Line by line, copy out the data below exactly.
(DATA RECORDS)
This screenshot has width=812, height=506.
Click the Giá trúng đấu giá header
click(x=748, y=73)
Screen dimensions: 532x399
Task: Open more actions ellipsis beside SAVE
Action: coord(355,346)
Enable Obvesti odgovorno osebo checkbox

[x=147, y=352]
(End DATA RECORDS)
== PROBLEM SOLUTION ==
This screenshot has width=812, height=506.
Click the Giá trúng đấu giá header
click(x=748, y=73)
Screen dimensions: 532x399
Task: Open more actions ellipsis beside SAVE
Action: coord(355,346)
Enable Obvesti odgovorno osebo checkbox

[x=147, y=352]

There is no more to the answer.